Anticipazioni A Breve E Lunga Gittata Estate 2015, Parte I. Willie Nelson & Merle Haggard, Dawes, Sonny Landreth, Amos Lee, Barenaked Ladies, Of Monsters And Men, Bill Wyman, Neil Young

willie nelson merle haggard django and jimmie

Come al solito prima dell’inizio dell’estate (che ufficialmente parte dal 21 giugno, ma già da inizio mese, di solito, porta i suoi benefici effetti) facciamo un giretto su alcune delle prossime uscite che ci delizieranno in questa stagione. Dei due titoli dei Rolling Stones, di Richard Thompson, dei Dawes, che sono nella lista del titolo del Post, ma qui non appaiono, già detto, e ancora di Rickie Lee Jones, Pete Townshend il Quadrophenia orchestrale, Indigo Girls, slittate, almeno in Europa, a metà giugno, e qualcos’altro che al momento mi sfugge,  ci siamo già occupati, per cui, in queste due puntate andremo scegliendo tra alcune delle proposte discografiche più interessanti. Oltre al nuovo Dawes, prodotto da David Rawlings, ad inizio della settimana prossima è in uscita un nuovo, ennesimo, album di Willie Nelson, questa volta in coppia con Merle Haggard. Il CD, intitolato Django And Jimmie, esce per la Sony Legacy, è prodotto da Buddy Cannon, e come riporta il titolo è un omaggio a Django Reinhardt e Jimmie Rodgers, anche se perlopiù si tratta di brani nuovi, scritti per l’occasione, molti dalla coppia Willie & Merle, ma anche dallo stesso Buddy Cannon, dalla figlia Marla, da Jamey Johnson e da altri (c’è anche una cover di Don’t Think Twice, It’s Allright di tale Bob Dylan), un brano che si chiama Missing Ol’ Johnny Cash, dove oltre ai due appare come ospite anche Bobby Bare; 14 canzoni in totale, per due leggende della country music https://www.youtube.com/watch?v=PRv7BVEsk0w

sonny landreth bound by the blues

Nuovo disco anche per Sonny Landreth Bound By Blues, il primo per la nuova etichetta Mascot/Provogue che sta sempre più raccogliendo nei suoi ranghi molti deii migliori chitarristi elettrici di rock-blues attualmente in circolazione (dopo Joe Bonamassa, Robben Ford, Walter Trout, Kenny Wayne Shepherd, Johnny Lang, Robert Cray, i Gov’t Mule di Warren Haynes, Neal Schon, Eric Johnson, Matt Schofield, eccetera) arriva anche il maestro della slide guitar, Landreth: come si intuisce dal titolo è un ritorno alle sue radici blues e contiene covers di Walkin’ Blues https://www.youtube.com/watch?v=Iij0C8bRASA , Dust My Broom (suonata in stile Zydeco), Key To The Highway, ma anche canzoni originali come lo strumentale Firebird Blues, scritta come tributo a Johnny Winter o Bound By The Blues, che cita nel testo Jimi Hendrix, Muddy Waters e Buffy Sainte-Marie, nonchè questa Where They Will https://www.youtube.com/watch?v=hvTTB8npBDY e The High Side https://www.youtube.com/watch?v=jk6Cx1ikMgw Promette bene, almeno ai primi ascolti.

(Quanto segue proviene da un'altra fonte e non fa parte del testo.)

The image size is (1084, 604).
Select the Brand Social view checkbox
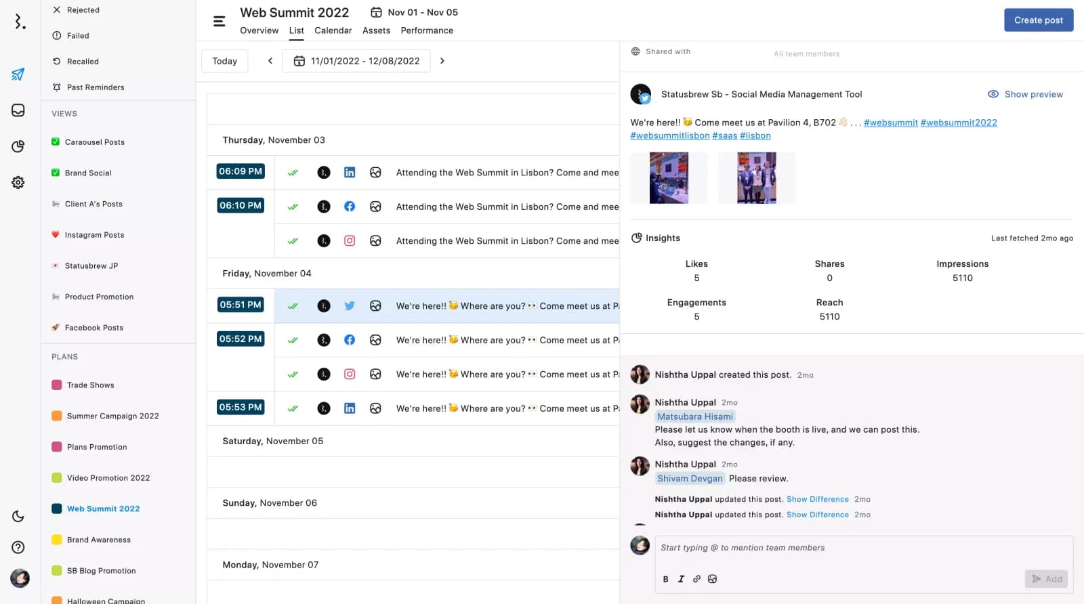click(x=56, y=173)
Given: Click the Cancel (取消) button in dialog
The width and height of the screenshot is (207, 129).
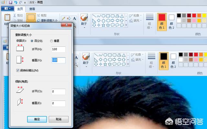Looking at the screenshot, I should pyautogui.click(x=59, y=119).

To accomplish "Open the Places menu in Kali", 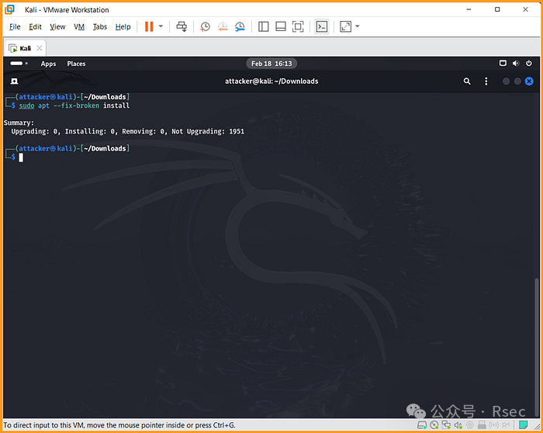I will coord(76,64).
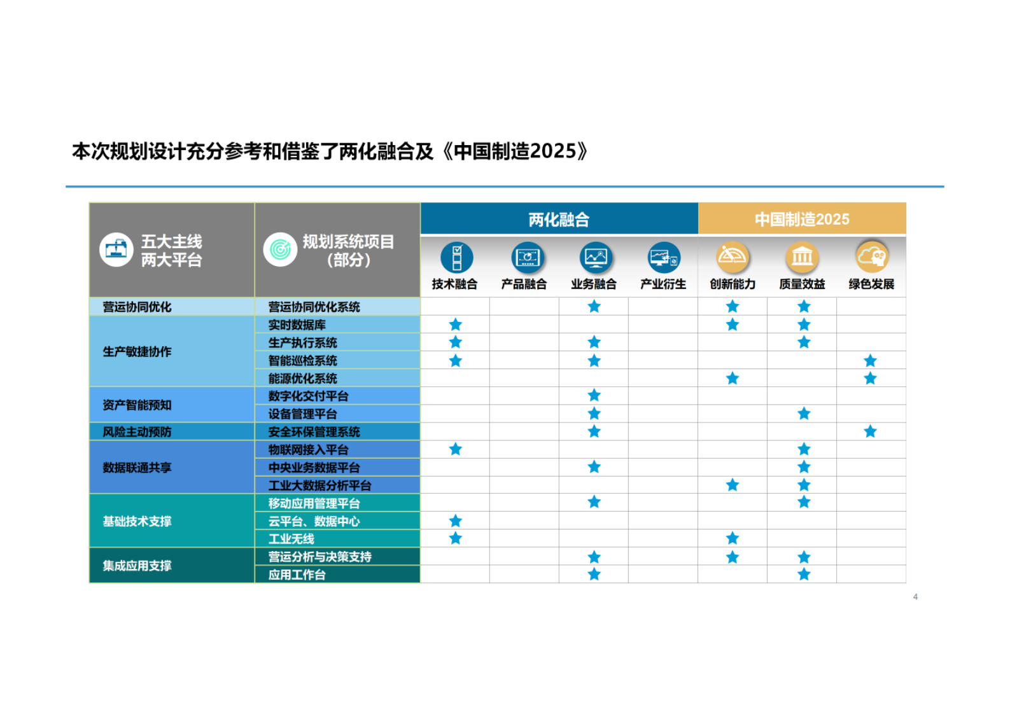The height and width of the screenshot is (714, 1010).
Task: Click the 基础技术支撑 category cell
Action: pos(137,521)
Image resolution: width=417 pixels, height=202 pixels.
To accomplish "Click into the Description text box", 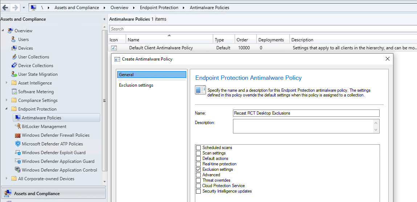I will tap(303, 126).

barenaked ladies silverball

Sempre il 2 giugno, per la Vanguard, gruppo Universal, esce Silverball, il nuovo album dei Barenaked Ladies, band canadese in circolazione dai primi anni ’90, questo è il loro 14° disco di studio e anche se dalla popolarità che hanno dalle nostre parti, leggi Italia, non si direbbe, hanno venduto qualcosa come (esatto!) 14 milioni di copie di dischi. Sentito velocemente in streaming l’album non mi sembra male, questa è la title-track https://www.youtube.com/watch?v=hvTTB8npBDY e questa una piacevole Matter Of Time https://www.youtube.com/watch?v=vTGeB1LbtuI. Niente da strapparsi le vesti, ma del buon pop-rock alternative.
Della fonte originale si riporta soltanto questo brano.